→ Try it
The exercise asks you to copy every line below in which "computer" appears.

(Stored records)
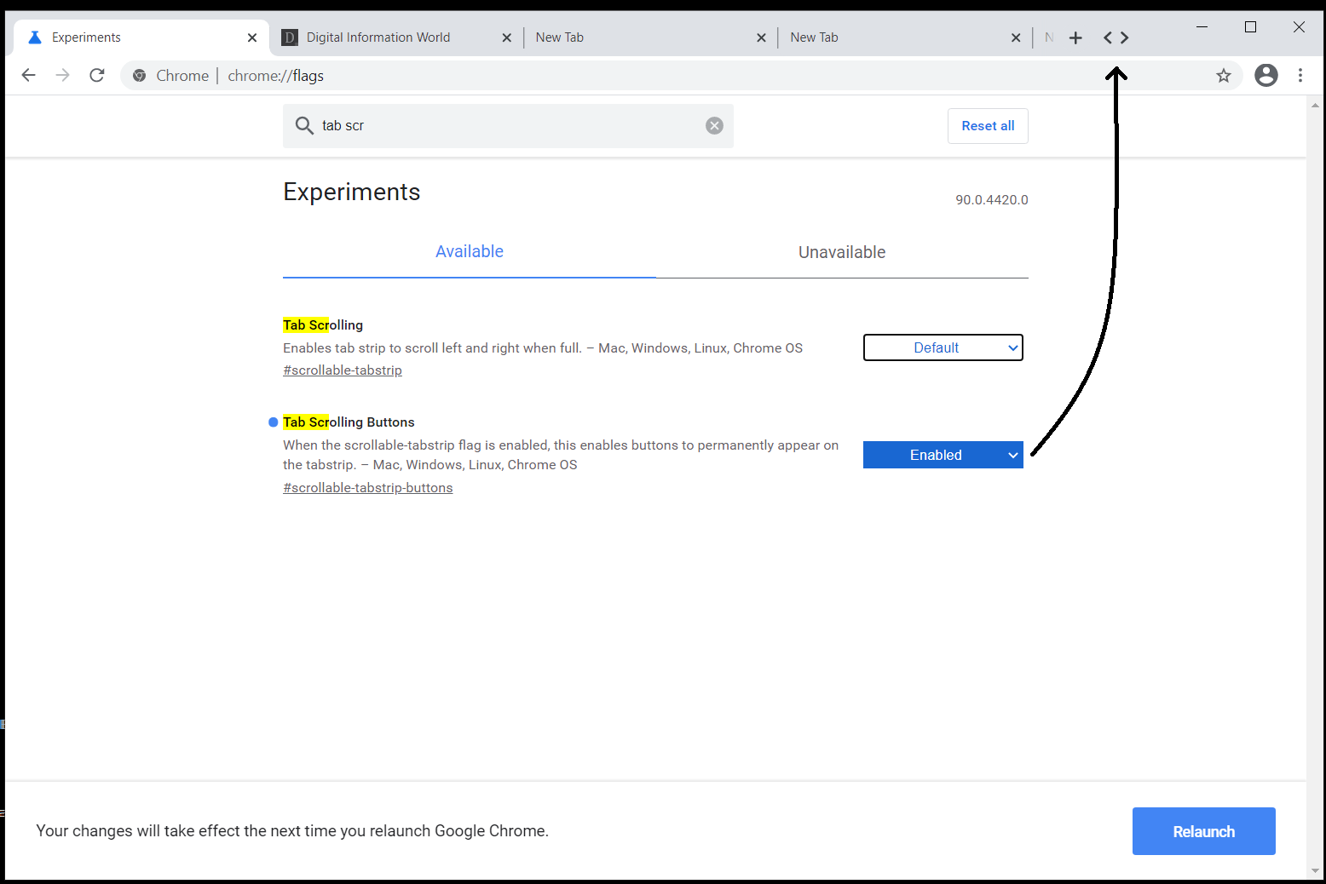This screenshot has width=1326, height=884.
Task: Bookmark this page with the star icon
Action: (1224, 75)
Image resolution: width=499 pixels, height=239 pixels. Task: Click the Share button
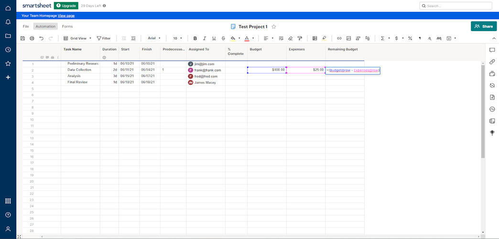tap(483, 26)
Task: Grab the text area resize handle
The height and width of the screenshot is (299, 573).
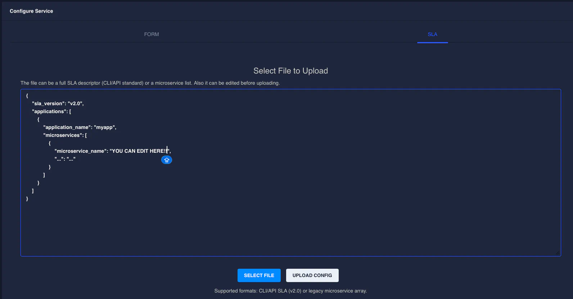Action: [558, 253]
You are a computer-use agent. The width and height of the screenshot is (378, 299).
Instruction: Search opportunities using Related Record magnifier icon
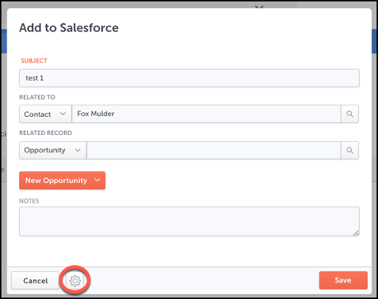tap(350, 150)

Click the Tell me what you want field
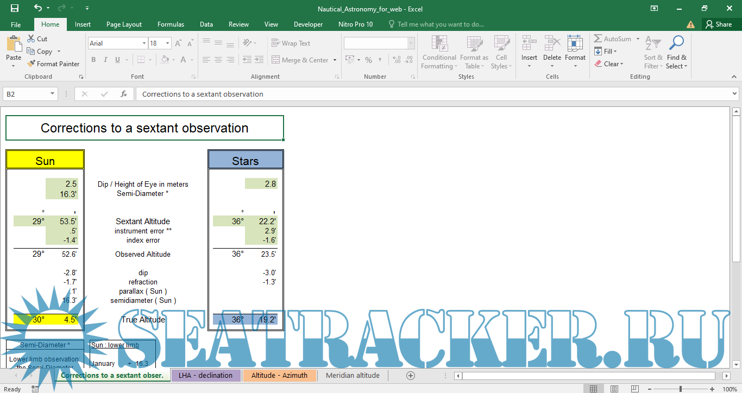(x=440, y=24)
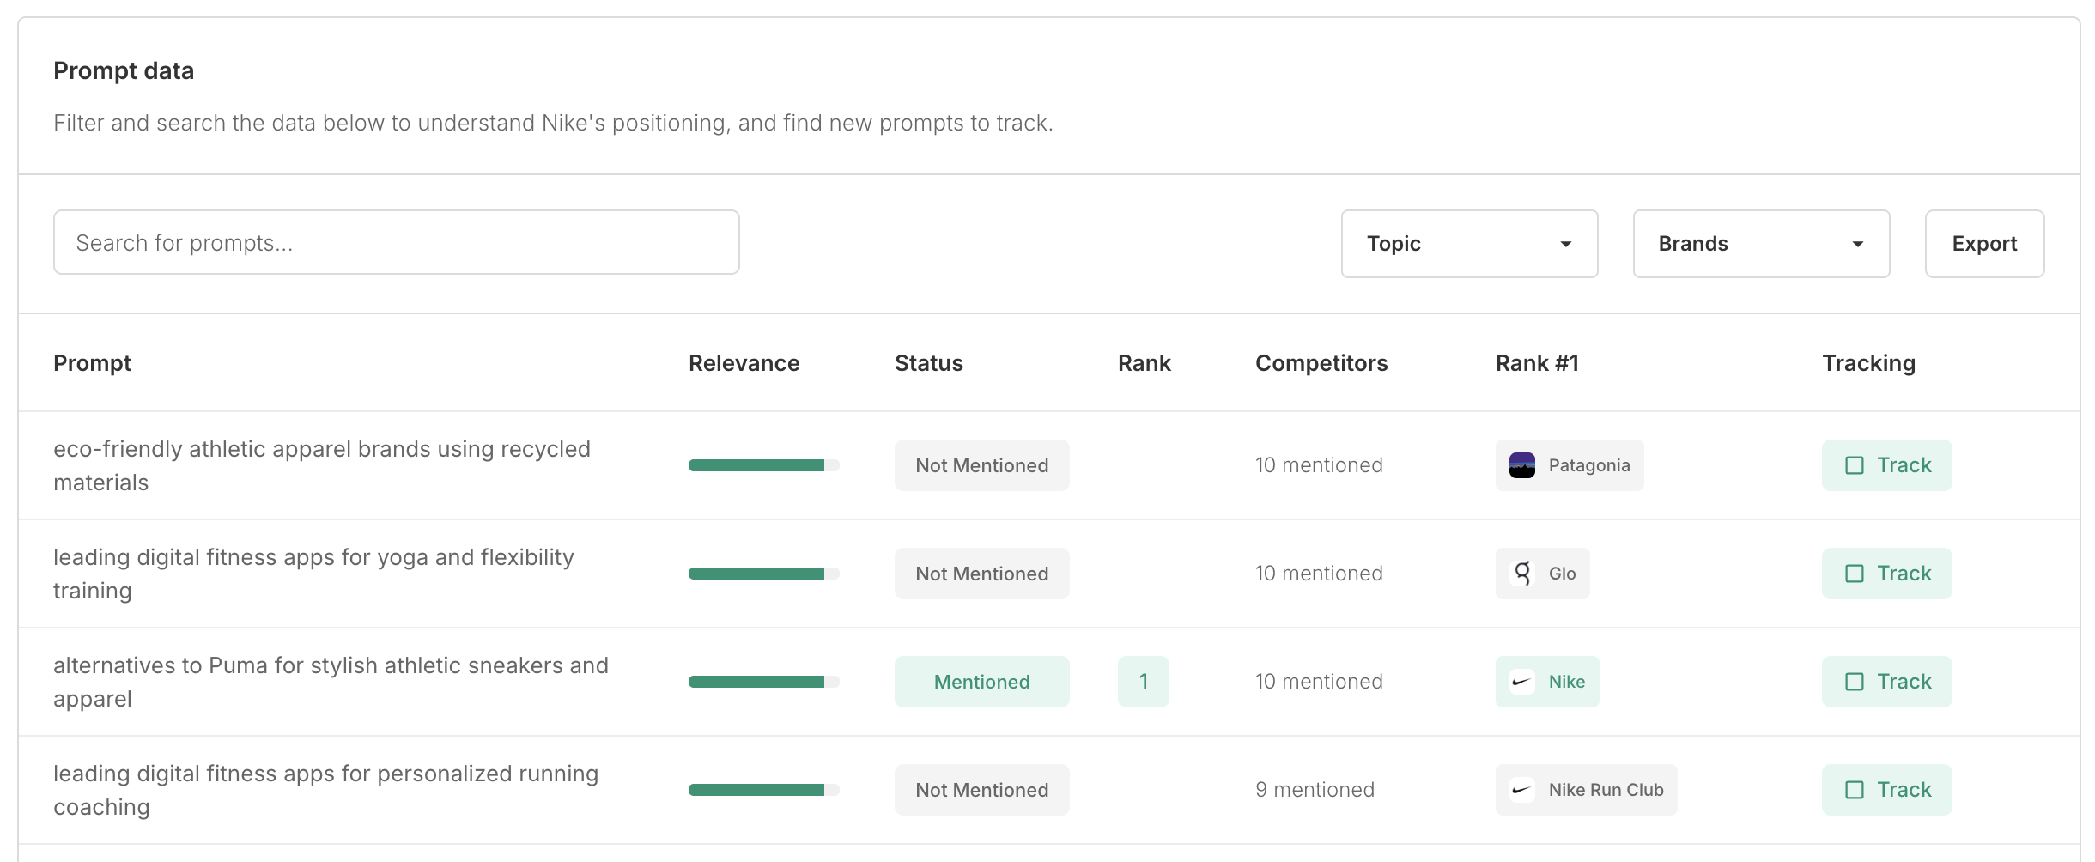Click the rank 1 badge
Screen dimensions: 2095x862
click(x=1143, y=682)
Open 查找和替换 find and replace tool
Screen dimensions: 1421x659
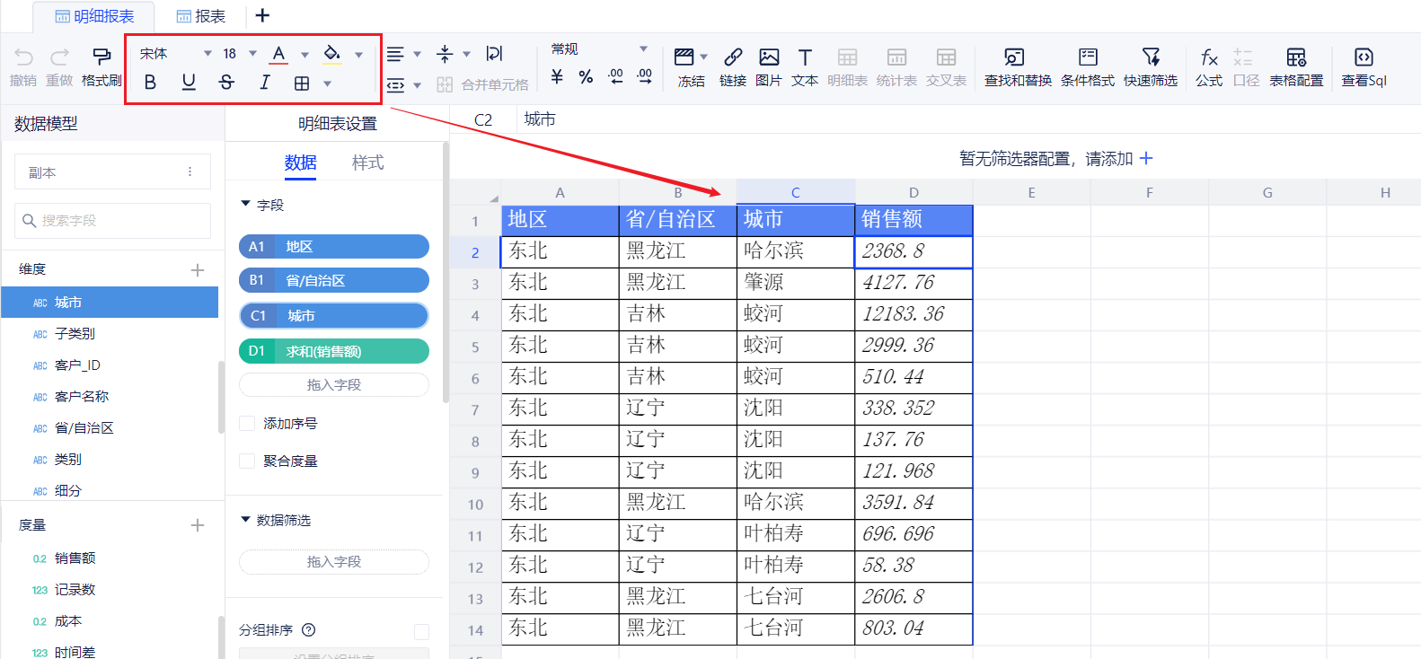coord(1017,66)
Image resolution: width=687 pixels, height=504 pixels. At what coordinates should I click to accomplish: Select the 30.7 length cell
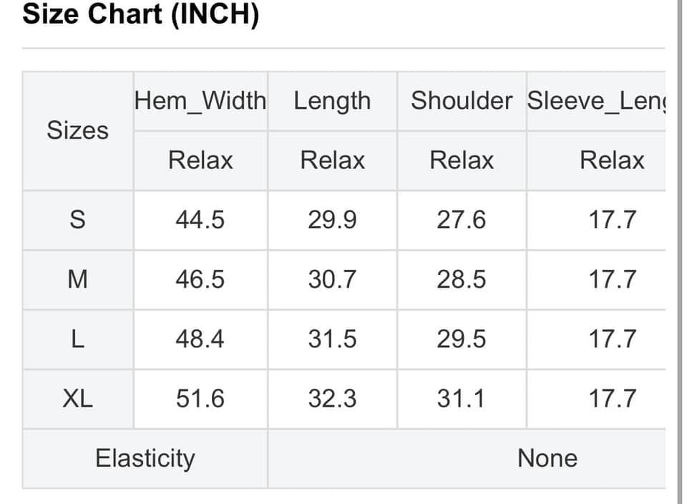pyautogui.click(x=333, y=280)

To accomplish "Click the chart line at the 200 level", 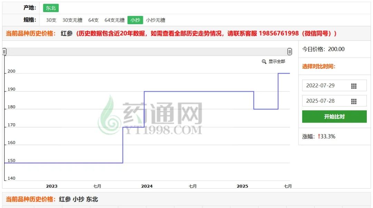I will [284, 73].
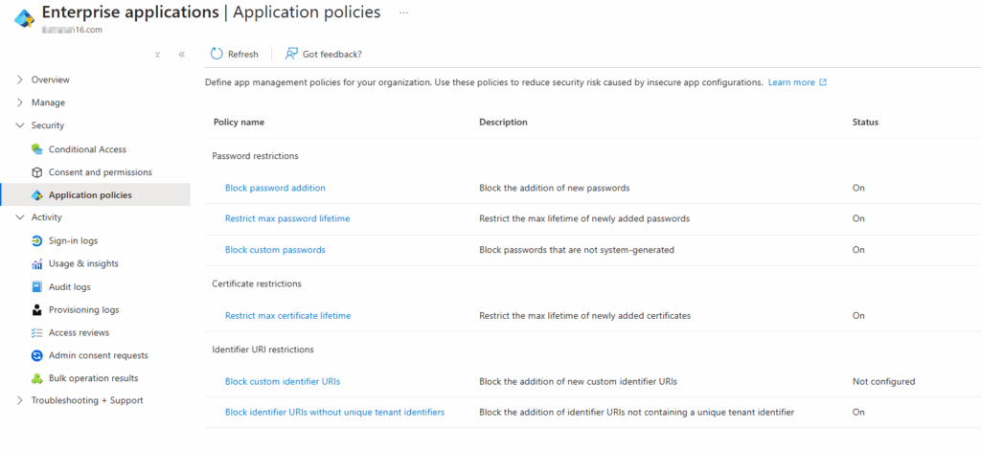
Task: Collapse the sidebar with double-chevron button
Action: (181, 55)
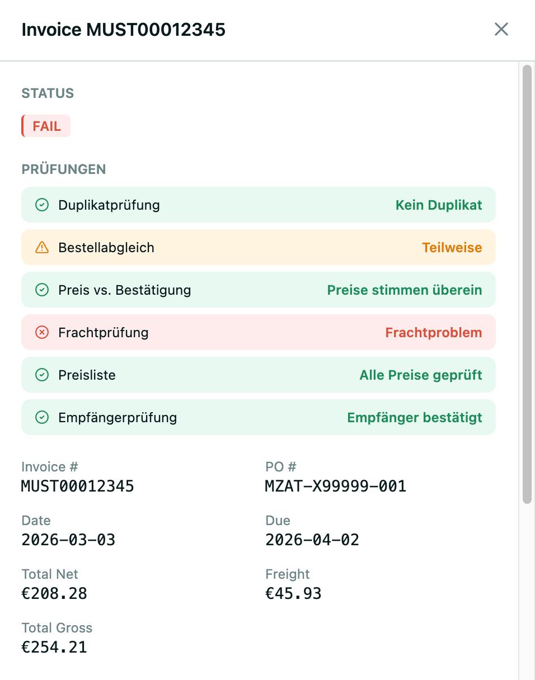Click the 'Kein Duplikat' result link

pyautogui.click(x=439, y=205)
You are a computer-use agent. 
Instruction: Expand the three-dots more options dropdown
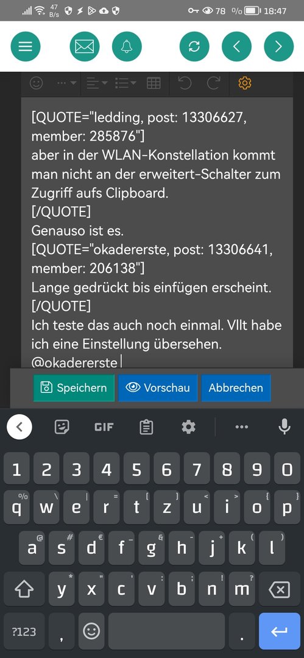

→ Result of the exercise
You are a computer-use agent. The width and height of the screenshot is (378, 299).
You are a computer-use agent. 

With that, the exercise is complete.